**TASK GOAL**
There is one span to output from the data below: the lines starting at the line with "This screenshot has width=1300, height=690." and ending at the line with "Hide Cube.002 in the outliner". Output it exactly, ends included, nothing more.

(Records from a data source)
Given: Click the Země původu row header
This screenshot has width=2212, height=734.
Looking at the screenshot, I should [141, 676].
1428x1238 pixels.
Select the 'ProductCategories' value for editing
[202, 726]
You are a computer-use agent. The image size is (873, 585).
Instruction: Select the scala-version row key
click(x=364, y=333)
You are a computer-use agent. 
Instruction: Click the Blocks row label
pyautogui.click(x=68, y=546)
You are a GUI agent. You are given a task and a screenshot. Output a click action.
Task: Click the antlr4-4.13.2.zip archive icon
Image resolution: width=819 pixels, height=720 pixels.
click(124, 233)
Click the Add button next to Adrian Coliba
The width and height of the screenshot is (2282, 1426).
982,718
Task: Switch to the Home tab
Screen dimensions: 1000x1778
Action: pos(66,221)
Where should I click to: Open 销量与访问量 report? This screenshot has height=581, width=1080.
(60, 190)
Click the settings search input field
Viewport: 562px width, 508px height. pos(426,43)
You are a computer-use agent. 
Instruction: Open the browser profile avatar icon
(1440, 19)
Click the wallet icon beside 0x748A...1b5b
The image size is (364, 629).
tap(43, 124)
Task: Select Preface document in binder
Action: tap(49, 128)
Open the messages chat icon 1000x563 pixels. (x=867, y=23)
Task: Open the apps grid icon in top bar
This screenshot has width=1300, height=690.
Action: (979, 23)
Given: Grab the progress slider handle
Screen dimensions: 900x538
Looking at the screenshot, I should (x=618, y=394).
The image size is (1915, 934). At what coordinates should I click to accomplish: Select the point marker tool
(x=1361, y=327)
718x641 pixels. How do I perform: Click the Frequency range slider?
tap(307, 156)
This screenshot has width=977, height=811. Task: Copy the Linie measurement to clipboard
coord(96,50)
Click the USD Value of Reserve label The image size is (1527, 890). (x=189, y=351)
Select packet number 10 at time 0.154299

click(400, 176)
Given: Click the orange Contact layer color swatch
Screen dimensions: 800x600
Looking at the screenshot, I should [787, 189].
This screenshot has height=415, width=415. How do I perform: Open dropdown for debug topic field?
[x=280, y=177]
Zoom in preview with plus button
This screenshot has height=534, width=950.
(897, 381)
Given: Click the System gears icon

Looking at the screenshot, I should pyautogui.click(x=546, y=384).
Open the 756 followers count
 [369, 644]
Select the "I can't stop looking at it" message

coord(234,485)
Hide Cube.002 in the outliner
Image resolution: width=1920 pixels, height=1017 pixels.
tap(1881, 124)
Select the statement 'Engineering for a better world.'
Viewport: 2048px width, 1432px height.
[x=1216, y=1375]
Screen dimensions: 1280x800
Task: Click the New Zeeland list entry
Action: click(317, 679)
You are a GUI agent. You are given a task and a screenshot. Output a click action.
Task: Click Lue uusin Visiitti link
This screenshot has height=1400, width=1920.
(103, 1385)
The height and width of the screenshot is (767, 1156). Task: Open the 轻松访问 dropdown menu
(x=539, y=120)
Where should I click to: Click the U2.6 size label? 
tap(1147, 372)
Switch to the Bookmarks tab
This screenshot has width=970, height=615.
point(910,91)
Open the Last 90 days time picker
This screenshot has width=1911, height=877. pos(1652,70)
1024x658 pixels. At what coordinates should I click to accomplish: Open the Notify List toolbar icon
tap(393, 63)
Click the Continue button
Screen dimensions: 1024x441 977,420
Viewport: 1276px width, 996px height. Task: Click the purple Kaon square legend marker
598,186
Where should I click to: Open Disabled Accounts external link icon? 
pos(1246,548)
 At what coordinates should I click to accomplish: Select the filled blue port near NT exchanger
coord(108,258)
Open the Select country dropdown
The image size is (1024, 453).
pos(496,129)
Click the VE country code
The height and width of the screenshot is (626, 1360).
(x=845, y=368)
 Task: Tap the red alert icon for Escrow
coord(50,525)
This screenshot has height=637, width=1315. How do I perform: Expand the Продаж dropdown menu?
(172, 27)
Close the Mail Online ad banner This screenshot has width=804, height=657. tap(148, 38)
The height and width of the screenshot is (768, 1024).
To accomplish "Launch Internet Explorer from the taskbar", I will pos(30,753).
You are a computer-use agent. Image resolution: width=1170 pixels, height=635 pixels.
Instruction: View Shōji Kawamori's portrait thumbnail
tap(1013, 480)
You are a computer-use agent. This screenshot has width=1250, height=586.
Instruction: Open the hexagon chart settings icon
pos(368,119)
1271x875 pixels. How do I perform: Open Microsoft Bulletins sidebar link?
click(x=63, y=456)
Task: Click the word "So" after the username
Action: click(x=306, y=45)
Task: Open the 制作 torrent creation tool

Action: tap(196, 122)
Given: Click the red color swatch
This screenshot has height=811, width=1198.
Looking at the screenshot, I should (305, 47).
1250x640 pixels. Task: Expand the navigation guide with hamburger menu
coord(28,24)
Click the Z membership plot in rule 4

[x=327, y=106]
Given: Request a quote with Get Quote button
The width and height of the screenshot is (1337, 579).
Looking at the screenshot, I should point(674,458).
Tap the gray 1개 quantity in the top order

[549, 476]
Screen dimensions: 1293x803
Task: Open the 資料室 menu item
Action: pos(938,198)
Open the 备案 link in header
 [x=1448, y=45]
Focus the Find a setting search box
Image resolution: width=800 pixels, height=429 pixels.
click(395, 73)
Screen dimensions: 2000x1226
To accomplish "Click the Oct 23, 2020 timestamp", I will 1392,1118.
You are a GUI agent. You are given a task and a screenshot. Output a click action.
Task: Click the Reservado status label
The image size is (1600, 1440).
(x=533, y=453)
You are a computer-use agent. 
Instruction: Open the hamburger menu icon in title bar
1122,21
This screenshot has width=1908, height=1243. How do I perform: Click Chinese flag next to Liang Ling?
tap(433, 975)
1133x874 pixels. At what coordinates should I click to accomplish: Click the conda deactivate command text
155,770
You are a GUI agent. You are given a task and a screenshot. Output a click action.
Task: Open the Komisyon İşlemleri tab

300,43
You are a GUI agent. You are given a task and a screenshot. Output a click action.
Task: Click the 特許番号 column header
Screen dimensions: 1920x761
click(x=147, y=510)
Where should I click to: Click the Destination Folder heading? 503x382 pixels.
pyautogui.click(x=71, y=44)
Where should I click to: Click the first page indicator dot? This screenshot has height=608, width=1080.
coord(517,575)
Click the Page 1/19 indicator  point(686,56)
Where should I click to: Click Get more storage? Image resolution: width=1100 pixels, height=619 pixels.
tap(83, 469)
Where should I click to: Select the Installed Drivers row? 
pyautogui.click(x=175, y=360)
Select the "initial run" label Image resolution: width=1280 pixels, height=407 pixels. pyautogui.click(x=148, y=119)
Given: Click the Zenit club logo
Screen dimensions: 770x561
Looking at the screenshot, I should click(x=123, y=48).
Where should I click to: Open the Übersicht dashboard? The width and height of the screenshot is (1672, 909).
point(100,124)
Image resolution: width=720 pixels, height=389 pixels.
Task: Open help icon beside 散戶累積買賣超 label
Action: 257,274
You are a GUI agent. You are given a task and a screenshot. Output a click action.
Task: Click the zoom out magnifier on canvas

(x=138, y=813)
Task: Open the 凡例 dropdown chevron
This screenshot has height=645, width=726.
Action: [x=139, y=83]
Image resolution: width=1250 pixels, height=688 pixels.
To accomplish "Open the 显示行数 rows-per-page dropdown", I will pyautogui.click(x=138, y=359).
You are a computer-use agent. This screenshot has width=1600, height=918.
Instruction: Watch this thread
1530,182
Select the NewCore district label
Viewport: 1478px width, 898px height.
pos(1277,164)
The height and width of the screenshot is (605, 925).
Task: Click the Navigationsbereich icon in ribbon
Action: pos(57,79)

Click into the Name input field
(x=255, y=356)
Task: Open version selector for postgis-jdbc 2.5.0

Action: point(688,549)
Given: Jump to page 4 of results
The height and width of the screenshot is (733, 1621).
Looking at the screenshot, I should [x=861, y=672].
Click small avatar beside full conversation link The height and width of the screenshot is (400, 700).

**FINISHED TASK**
This screenshot has width=1300, height=690.
Action: (979, 23)
Given: Grab the progress slider handle
Screen dimensions: 900x538
Looking at the screenshot, I should (x=618, y=394).
The image size is (1915, 934). At what coordinates should I click to accomplish: Select the point marker tool
(x=1361, y=327)
718x641 pixels. How do I perform: Click the Frequency range slider?
tap(307, 156)
This screenshot has width=977, height=811. Task: Copy the Linie measurement to clipboard
coord(96,50)
Click the USD Value of Reserve label The image size is (1527, 890). (x=189, y=351)
Select packet number 10 at time 0.154299

click(400, 176)
Given: Click the orange Contact layer color swatch
Screen dimensions: 800x600
Looking at the screenshot, I should [787, 189].
This screenshot has height=415, width=415. How do I perform: Open dropdown for debug topic field?
[x=280, y=177]
Zoom in preview with plus button
This screenshot has height=534, width=950.
(897, 381)
Given: Click the System gears icon

Looking at the screenshot, I should pyautogui.click(x=546, y=384).
Open the 756 followers count
 [369, 644]
Select the "I can't stop looking at it" message

coord(234,485)
Hide Cube.002 in the outliner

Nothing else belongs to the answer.